Pretend you are a railway operator. You see an out-of-control railcar barreling down a track where five of your co-workers are working. You can save them my flipping a switch to redirect the train to another track. But on the other attract another co-worker is doing repairs.
You have five seconds to make a decision: Who do you save? Five people or one?
Researchers at Michigan State University are using virtual-reality to gauge how people respond to that question.
The dilemma, long known as the “trolley problem” has been a staple in psychological testing. Over the years, about 90 percent of people surveyed said they would kill the one to save the five.
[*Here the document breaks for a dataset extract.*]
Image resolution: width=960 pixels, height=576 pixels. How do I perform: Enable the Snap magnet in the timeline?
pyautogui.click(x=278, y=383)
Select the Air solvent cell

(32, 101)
For the first time, MSU researchers are able to study how people would react to the situation in a lifelike setting with real-looking victims.
The study included 147 participants who made their decision while wearing a head mounted virtual-reality device that projected images of those who could die. The simulation not only included video but audio of the potential victims screaming as the boxcar approached.
Participants also had electrodes attached to their skin to measure autonomic response – an involuntary nervous system response that rises when a person is stressed.
Though the study had a new twist, participants responded the same way previous study participants did without the visual aides. Of the 147 participants in the MSU study, 133 pulled the switch.
In the reverse situation, where the train car on speeding down the track where one person was working, again 90 percent opted to save the five by not switching the rail line.